All of lore.kernel.org
 help / color / mirror / Atom feed
From: Daniel Vetter <daniel@ffwll.ch>
To: Peter Zijlstra <peterz@infradead.org>
Cc: Sultan Alsawaf <sultan@kerneltoast.com>,
	Anton Vorontsov <anton@enomsg.org>,
	Ben Segall <bsegall@google.com>, Colin Cross <ccross@android.com>,
	Daniel Bristot de Oliveira <bristot@redhat.com>,
	Daniel Vetter <daniel@ffwll.ch>, David Airlie <airlied@linux.ie>,
	Dietmar Eggemann <dietmar.eggemann@arm.com>,
	dri-devel@lists.freedesktop.org, Ingo Molnar <mingo@redhat.com>,
	John Ogness <john.ogness@linutronix.de>,
	Juri Lelli <juri.lelli@redhat.com>,
	Kees Cook <keescook@chromium.org>,
	linux-kernel@vger.kernel.org,
	Maarten Lankhorst <maarten.lankhorst@linux.intel.com>,
	Maxime Ripard <mripard@kernel.org>, Mel Gorman <mgorman@suse.de>,
	Petr Mladek <pmladek@suse.com>,
	Sergey Senozhatsky <senozhatsky@chromium.org>,
	Steven Rostedt <rostedt@goodmis.org>,
	Thomas Zimmermann <tzimmermann@suse.de>,
	Tony Luck <tony.luck@intel.com>,
	Vincent Guittot <vincent.guittot@linaro.org>,
	mkoutny@suse.com
Subject: Re: printk deadlock due to double lock attempt on current CPU's runqueue
Date: Wed, 10 Nov 2021 10:37:26 +0100	[thread overview]
Message-ID: <YYuS1uNhxWOEX1Ci@phenom.ffwll.local> (raw)
In-Reply-To: <20211109213847.GY174703@worktop.programming.kicks-ass.net>

On Tue, Nov 09, 2021 at 10:38:47PM +0100, Peter Zijlstra wrote:
> On Tue, Nov 09, 2021 at 12:06:48PM -0800, Sultan Alsawaf wrote:
> > Hi,
> > 
> > I encountered a printk deadlock on 5.13 which appears to still affect the latest
> > kernel. The deadlock occurs due to printk being used while having the current
> > CPU's runqueue locked, and the underlying framebuffer console attempting to lock
> > the same runqueue when printk tries to flush the log buffer.
> 
> Yes, that's a known 'feature' of some consoles. printk() is in the
> process of being reworked to not call con->write() from the printk()
> calling context, which would go a long way towards fixing this.

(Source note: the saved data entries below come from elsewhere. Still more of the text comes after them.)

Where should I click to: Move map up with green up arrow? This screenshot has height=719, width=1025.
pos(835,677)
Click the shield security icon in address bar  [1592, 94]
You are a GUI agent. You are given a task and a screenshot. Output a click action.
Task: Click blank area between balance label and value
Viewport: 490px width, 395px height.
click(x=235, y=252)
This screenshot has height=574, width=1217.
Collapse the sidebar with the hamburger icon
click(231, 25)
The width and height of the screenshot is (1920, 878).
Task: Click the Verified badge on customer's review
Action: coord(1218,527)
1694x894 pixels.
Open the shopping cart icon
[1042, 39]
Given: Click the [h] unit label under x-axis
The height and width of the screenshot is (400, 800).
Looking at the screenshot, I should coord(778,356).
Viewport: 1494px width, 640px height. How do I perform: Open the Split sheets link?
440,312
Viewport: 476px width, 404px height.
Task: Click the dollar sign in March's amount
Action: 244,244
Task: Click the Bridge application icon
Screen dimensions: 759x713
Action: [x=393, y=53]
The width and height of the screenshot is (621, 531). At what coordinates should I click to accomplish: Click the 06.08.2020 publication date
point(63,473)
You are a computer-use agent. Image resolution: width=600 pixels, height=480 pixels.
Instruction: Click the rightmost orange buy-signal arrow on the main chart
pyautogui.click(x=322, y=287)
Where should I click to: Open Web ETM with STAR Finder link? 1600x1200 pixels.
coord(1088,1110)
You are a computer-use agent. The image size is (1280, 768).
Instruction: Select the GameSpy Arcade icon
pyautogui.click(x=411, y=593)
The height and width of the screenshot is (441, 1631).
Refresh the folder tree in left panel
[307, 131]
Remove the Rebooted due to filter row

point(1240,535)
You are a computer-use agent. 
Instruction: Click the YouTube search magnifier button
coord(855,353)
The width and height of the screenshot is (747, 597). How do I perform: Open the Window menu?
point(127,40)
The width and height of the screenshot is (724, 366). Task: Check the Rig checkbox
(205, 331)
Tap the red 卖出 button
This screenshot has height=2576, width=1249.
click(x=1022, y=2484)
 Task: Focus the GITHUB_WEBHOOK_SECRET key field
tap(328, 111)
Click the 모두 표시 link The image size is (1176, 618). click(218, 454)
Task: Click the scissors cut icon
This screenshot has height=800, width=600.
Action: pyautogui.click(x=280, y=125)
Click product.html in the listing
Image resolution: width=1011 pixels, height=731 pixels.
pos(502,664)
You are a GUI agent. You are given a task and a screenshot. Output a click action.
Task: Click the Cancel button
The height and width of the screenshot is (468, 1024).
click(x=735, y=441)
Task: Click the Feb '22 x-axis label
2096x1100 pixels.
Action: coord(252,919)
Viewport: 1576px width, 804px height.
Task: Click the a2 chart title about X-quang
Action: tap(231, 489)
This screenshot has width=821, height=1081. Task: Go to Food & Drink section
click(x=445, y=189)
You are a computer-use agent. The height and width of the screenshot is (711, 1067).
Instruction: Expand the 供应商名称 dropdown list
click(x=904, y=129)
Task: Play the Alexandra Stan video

I'm a bit out of the loop but from lwn articles my understanding is that
part of upstreaming from -rt we no longer have the explicit "I'm a safe
console for direct printing" opt-in. Which I get from a backwards compat
pov, but I still think for at least fbcon we really should never attempt a
direct printk con->write, it's just all around terrible.

And it's getting worse by the year:
- direct scanout displays (i.e. just a few mmio writes and it will show
  up) are on the way out at least in laptops, everyone gets self-refresh
  (dp psr) under software control, so without being able to kick a kthread
  off nothing shows up except more oopses

- because of the impendence mismatch between fbdev and drm-kms we even go
  ever more this direction for dumb framebuffers, including the firmware
  boot-up framebuffer simpledrm. This could perhaps be fixed with a new
  dedicate console driver directly on top of drm-kms, but that's on the
  wishlist for years and I don't see anyone typing that.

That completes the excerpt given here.